Activity:
Produce the records again in full, exactly as shown below.

Data extracts:
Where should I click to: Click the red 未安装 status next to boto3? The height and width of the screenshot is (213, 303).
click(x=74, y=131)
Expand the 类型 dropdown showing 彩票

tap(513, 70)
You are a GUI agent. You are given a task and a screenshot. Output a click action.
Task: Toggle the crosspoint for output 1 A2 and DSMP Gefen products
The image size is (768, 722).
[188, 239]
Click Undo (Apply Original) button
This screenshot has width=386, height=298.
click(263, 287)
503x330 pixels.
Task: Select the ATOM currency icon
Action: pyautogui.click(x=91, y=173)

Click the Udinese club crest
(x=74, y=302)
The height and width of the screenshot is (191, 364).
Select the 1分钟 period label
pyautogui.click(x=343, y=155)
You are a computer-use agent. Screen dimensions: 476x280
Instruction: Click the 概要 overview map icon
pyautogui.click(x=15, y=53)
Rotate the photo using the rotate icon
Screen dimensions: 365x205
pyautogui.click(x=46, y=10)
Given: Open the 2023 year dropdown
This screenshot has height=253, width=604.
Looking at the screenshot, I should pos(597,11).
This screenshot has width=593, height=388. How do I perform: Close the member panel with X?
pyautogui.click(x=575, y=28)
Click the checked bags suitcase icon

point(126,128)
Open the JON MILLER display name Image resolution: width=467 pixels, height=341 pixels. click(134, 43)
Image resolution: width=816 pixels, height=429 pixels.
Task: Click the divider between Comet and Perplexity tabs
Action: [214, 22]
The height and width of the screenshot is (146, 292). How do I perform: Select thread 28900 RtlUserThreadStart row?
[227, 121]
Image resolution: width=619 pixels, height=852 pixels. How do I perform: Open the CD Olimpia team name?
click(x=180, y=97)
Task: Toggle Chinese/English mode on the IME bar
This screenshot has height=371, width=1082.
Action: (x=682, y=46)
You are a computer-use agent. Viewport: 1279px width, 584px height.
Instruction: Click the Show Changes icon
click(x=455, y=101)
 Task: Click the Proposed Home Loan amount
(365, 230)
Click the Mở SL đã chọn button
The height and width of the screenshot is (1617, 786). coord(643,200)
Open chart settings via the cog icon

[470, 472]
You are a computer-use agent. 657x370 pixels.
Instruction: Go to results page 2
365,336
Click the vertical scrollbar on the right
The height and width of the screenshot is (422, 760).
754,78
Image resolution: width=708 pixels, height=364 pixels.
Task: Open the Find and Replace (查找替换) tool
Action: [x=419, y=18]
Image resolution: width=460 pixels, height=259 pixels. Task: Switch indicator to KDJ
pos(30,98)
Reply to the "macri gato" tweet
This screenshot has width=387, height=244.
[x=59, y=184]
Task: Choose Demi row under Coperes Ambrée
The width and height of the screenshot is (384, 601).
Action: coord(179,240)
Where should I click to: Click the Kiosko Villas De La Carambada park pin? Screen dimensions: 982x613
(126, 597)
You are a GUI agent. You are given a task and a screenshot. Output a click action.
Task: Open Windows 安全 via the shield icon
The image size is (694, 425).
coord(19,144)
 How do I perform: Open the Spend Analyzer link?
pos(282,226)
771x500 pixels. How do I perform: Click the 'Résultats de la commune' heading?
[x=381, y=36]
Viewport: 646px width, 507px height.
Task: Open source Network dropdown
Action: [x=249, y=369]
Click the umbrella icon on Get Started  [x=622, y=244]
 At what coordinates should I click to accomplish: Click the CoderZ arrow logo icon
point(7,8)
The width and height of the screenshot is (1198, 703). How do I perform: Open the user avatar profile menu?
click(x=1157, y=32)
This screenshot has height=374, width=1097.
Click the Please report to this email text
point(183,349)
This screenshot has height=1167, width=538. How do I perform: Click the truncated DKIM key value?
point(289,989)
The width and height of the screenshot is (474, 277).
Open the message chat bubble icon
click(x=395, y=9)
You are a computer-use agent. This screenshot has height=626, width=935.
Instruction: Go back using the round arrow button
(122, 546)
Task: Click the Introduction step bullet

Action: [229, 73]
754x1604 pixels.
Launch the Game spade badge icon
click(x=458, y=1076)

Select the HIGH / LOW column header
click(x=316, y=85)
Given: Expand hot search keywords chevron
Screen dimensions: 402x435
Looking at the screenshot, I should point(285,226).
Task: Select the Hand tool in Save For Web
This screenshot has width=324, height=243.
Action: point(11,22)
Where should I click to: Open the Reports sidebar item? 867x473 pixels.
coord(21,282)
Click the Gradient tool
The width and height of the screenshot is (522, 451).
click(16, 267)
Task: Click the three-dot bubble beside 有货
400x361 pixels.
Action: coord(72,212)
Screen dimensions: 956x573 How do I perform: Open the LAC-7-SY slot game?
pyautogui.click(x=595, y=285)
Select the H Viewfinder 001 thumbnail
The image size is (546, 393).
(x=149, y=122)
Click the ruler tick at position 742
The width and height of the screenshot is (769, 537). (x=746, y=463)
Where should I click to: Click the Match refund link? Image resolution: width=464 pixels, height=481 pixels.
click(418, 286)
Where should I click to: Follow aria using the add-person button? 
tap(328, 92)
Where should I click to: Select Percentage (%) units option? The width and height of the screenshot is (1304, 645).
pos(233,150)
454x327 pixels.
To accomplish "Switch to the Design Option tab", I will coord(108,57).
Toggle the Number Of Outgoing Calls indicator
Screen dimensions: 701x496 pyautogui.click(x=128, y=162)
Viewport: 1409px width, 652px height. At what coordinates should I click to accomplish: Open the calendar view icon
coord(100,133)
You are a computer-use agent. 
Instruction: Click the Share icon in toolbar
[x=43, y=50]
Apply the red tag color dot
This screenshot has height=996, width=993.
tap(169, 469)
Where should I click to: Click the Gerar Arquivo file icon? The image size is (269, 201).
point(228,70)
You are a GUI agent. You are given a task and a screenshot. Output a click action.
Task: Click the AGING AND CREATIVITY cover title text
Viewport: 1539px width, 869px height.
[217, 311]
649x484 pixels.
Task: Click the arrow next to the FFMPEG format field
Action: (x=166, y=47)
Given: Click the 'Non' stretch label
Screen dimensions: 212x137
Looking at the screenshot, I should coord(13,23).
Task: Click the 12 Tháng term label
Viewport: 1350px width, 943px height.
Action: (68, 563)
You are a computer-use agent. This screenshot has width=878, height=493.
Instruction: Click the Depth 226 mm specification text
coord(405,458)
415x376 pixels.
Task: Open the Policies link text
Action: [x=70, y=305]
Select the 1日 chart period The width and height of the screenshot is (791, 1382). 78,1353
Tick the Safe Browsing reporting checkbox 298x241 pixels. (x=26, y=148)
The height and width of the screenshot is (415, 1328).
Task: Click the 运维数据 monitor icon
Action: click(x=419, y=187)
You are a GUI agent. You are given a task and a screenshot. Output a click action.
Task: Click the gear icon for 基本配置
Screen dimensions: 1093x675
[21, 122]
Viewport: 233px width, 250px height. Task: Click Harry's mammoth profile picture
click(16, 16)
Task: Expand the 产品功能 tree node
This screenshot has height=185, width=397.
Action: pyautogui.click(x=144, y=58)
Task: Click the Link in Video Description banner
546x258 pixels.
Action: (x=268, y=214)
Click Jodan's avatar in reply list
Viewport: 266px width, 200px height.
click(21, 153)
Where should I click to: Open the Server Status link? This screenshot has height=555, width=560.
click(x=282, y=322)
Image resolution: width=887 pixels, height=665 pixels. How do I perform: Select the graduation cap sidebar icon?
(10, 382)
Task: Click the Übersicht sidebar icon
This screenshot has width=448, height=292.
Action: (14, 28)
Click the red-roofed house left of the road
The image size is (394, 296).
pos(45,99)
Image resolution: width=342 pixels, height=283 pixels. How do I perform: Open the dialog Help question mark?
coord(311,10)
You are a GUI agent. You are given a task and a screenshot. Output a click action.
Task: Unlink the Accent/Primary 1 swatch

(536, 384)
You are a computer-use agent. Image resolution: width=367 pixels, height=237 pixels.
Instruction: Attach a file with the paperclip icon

Answer to this exercise:
Where should I click to: Click the red 未安装 status next to boto3? The height and width of the screenshot is (213, 303).
click(x=74, y=131)
Expand the 类型 dropdown showing 彩票

tap(513, 70)
You are a GUI agent. You are given a task and a screenshot. Output a click action.
Task: Toggle the crosspoint for output 1 A2 and DSMP Gefen products
The image size is (768, 722).
[188, 239]
Click Undo (Apply Original) button
This screenshot has width=386, height=298.
click(263, 287)
503x330 pixels.
Task: Select the ATOM currency icon
Action: pyautogui.click(x=91, y=173)

Click the Udinese club crest
(x=74, y=302)
The height and width of the screenshot is (191, 364).
Select the 1分钟 period label
pyautogui.click(x=343, y=155)
You are a computer-use agent. Screen dimensions: 476x280
Instruction: Click the 概要 overview map icon
pyautogui.click(x=15, y=53)
Rotate the photo using the rotate icon
Screen dimensions: 365x205
pyautogui.click(x=46, y=10)
Given: Open the 2023 year dropdown
This screenshot has height=253, width=604.
Looking at the screenshot, I should pos(597,11).
This screenshot has width=593, height=388. How do I perform: Close the member panel with X?
pyautogui.click(x=575, y=28)
Click the checked bags suitcase icon

point(126,128)
Open the JON MILLER display name Image resolution: width=467 pixels, height=341 pixels. click(134, 43)
Image resolution: width=816 pixels, height=429 pixels.
Task: Click the divider between Comet and Perplexity tabs
Action: [214, 22]
The height and width of the screenshot is (146, 292). How do I perform: Select thread 28900 RtlUserThreadStart row?
[227, 121]
Image resolution: width=619 pixels, height=852 pixels. How do I perform: Open the CD Olimpia team name?
click(x=180, y=97)
Task: Toggle Chinese/English mode on the IME bar
This screenshot has height=371, width=1082.
Action: (x=682, y=46)
You are a computer-use agent. Viewport: 1279px width, 584px height.
Instruction: Click the Show Changes icon
click(x=455, y=101)
 Task: Click the Proposed Home Loan amount
(365, 230)
Click the Mở SL đã chọn button
The height and width of the screenshot is (1617, 786). coord(643,200)
Open chart settings via the cog icon

[470, 472]
You are a computer-use agent. 657x370 pixels.
Instruction: Go to results page 2
365,336
Click the vertical scrollbar on the right
The height and width of the screenshot is (422, 760).
754,78
Image resolution: width=708 pixels, height=364 pixels.
Task: Open the Find and Replace (查找替换) tool
Action: [x=419, y=18]
Image resolution: width=460 pixels, height=259 pixels. Task: Switch indicator to KDJ
pos(30,98)
Reply to the "macri gato" tweet
This screenshot has width=387, height=244.
[x=59, y=184]
Task: Choose Demi row under Coperes Ambrée
The width and height of the screenshot is (384, 601).
Action: coord(179,240)
Where should I click to: Click the Kiosko Villas De La Carambada park pin? Screen dimensions: 982x613
(126, 597)
You are a GUI agent. You are given a task and a screenshot. Output a click action.
Task: Open Windows 安全 via the shield icon
The image size is (694, 425).
coord(19,144)
 How do I perform: Open the Spend Analyzer link?
pos(282,226)
771x500 pixels. How do I perform: Click the 'Résultats de la commune' heading?
[x=381, y=36]
Viewport: 646px width, 507px height.
Task: Open source Network dropdown
Action: [x=249, y=369]
Click the umbrella icon on Get Started  [x=622, y=244]
 At what coordinates should I click to accomplish: Click the CoderZ arrow logo icon
point(7,8)
The width and height of the screenshot is (1198, 703). How do I perform: Open the user avatar profile menu?
click(x=1157, y=32)
This screenshot has height=374, width=1097.
Click the Please report to this email text
point(183,349)
This screenshot has height=1167, width=538. How do I perform: Click the truncated DKIM key value?
point(289,989)
The width and height of the screenshot is (474, 277).
Open the message chat bubble icon
click(x=395, y=9)
You are a computer-use agent. This screenshot has height=626, width=935.
Instruction: Go back using the round arrow button
(122, 546)
Task: Click the Introduction step bullet

Action: [229, 73]
754x1604 pixels.
Launch the Game spade badge icon
click(x=458, y=1076)

Select the HIGH / LOW column header
click(x=316, y=85)
Given: Expand hot search keywords chevron
Screen dimensions: 402x435
Looking at the screenshot, I should point(285,226).
Task: Select the Hand tool in Save For Web
This screenshot has width=324, height=243.
Action: point(11,22)
Where should I click to: Open the Reports sidebar item? 867x473 pixels.
coord(21,282)
Click the Gradient tool
The width and height of the screenshot is (522, 451).
click(16, 267)
Task: Click the three-dot bubble beside 有货
400x361 pixels.
Action: coord(72,212)
Screen dimensions: 956x573 How do I perform: Open the LAC-7-SY slot game?
pyautogui.click(x=595, y=285)
Select the H Viewfinder 001 thumbnail
The image size is (546, 393).
(x=149, y=122)
Click the ruler tick at position 742
The width and height of the screenshot is (769, 537). (x=746, y=463)
Where should I click to: Click the Match refund link? Image resolution: width=464 pixels, height=481 pixels.
click(418, 286)
Where should I click to: Follow aria using the add-person button? 
tap(328, 92)
Where should I click to: Select Percentage (%) units option? The width and height of the screenshot is (1304, 645).
pos(233,150)
454x327 pixels.
To accomplish "Switch to the Design Option tab", I will coord(108,57).
Toggle the Number Of Outgoing Calls indicator
Screen dimensions: 701x496 pyautogui.click(x=128, y=162)
Viewport: 1409px width, 652px height. At what coordinates should I click to accomplish: Open the calendar view icon
coord(100,133)
You are a computer-use agent. 
Instruction: Click the Share icon in toolbar
[x=43, y=50]
Apply the red tag color dot
This screenshot has height=996, width=993.
tap(169, 469)
Where should I click to: Click the Gerar Arquivo file icon? The image size is (269, 201).
point(228,70)
You are a GUI agent. You are given a task and a screenshot. Output a click action.
Task: Click the AGING AND CREATIVITY cover title text
Viewport: 1539px width, 869px height.
[217, 311]
649x484 pixels.
Task: Click the arrow next to the FFMPEG format field
Action: (x=166, y=47)
Given: Click the 'Non' stretch label
Screen dimensions: 212x137
Looking at the screenshot, I should coord(13,23).
Task: Click the 12 Tháng term label
Viewport: 1350px width, 943px height.
Action: (68, 563)
You are a computer-use agent. This screenshot has width=878, height=493.
Instruction: Click the Depth 226 mm specification text
coord(405,458)
415x376 pixels.
Task: Open the Policies link text
Action: [x=70, y=305]
Select the 1日 chart period The width and height of the screenshot is (791, 1382). 78,1353
Tick the Safe Browsing reporting checkbox 298x241 pixels. (x=26, y=148)
The height and width of the screenshot is (415, 1328).
Task: Click the 运维数据 monitor icon
Action: click(x=419, y=187)
You are a GUI agent. You are given a task and a screenshot. Output a click action.
Task: Click the gear icon for 基本配置
Screen dimensions: 1093x675
[21, 122]
Viewport: 233px width, 250px height. Task: Click Harry's mammoth profile picture
click(16, 16)
Task: Expand the 产品功能 tree node
This screenshot has height=185, width=397.
Action: pyautogui.click(x=144, y=58)
Task: Click the Link in Video Description banner
546x258 pixels.
Action: (x=268, y=214)
Click Jodan's avatar in reply list
Viewport: 266px width, 200px height.
click(21, 153)
Where should I click to: Open the Server Status link? This screenshot has height=555, width=560.
click(x=282, y=322)
Image resolution: width=887 pixels, height=665 pixels. How do I perform: Select the graduation cap sidebar icon?
(10, 382)
Task: Click the Übersicht sidebar icon
This screenshot has width=448, height=292.
Action: (14, 28)
Click the red-roofed house left of the road
The image size is (394, 296).
pos(45,99)
Image resolution: width=342 pixels, height=283 pixels. How do I perform: Open the dialog Help question mark?
coord(311,10)
You are a GUI agent. You are given a task and a screenshot. Output a click action.
Task: Unlink the Accent/Primary 1 swatch

(536, 384)
You are a computer-use agent. Image resolution: width=367 pixels, height=237 pixels.
Instruction: Attach a file with the paperclip icon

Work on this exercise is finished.